I had no words for his reply. Too tired.
Slowly, I picked up my mail and closed the box. As I turned to walk back to my home I suddenly felt, angry, frustrated, tired and sad. And a new emotion joined in – envy – envious of my neighbor with her strong arms. I felt frail, weary and isolated.
This has been a long learning process for me. Every day an important lesson. The best thing for me to do is to never give up on striving to regain my health every moment of every hour. I must keep it simple. I know many people live with chronic pain. I know I am not alone – yet I live an isolated life as I attempt to regain my health as I look for employment on-line and send out my resume. Plus I am starting the footwork to apply for S.S. Disability. I’d rather get a full life back. But I must accept where I am at the same time.

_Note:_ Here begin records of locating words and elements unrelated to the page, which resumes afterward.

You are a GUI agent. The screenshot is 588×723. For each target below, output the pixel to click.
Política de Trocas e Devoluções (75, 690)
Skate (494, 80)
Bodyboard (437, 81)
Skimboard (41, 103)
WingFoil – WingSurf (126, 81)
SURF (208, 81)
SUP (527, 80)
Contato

Due to my many food allergies, eating the right foods so I can heal has become another life lesson – one so I may survive. Get my life back. Be me again. The damage to my gut because I carry 2 copies of the gene for an allergy to gluten can feel unbearable at times. . . . So much so that I asked a friend to take me to the hospital a couple days ago. I had been in nonstop agony. I kick into survival mode – hard to think. . . .When she pulled up in front of the hospital doors, I did not want to go in! But I did anyway – I could barely get my self out of her car. She had to go but she prayed for me – I felt it fill me up immediately. God is so powerful. . . By the time I got to an E.R. bed a couple of hours had passed and I was on my side curled in a ball from the pain. Have I ever been in the hospital by my self before? This is too much. I tried to focus on the activity around me in the E.R. I kept thinking about my father. He is too far away to sit with me. I noticed a handsome young man was being wheeled in on a stretcher, no shirt, lots of tattoos, a couple of cops walking behind him . . . Something was administered for my pain. A few long tests. Quite a few hours – till the middle of the night. Think I was there 8 or 10 hours or so. . .
Another young man on another stretcher passes in front of me, more cops walking behind him. “I wonder what he did wrong?” I thought to myself. He was so young and in trouble.
And that was it. How easily I can forget. I am a recovering alcoholic. Health challenges, unemployment, isolation. The answer is simple – as long as I don’t drink I won’t make things worse for myself! And, I have NOT made anything worse for myself. I’m hanging in there – sometimes I cry and sometimes I am able to laugh – but as long as I don’t make any foolish decisions and keep it simple I will get through this time. This too shall pass for me and so many others in my same situation. Chronic health challenges? Unemployed? That’s nothing. As long as I stay sober, then that’s something. I will pat myself on the back. I will continue to be a tough Prairie Girl – I will not become homeless. Hey, but if I do become homeless, I know how to build a pretty nice fire, my father taught me how when I was a kid.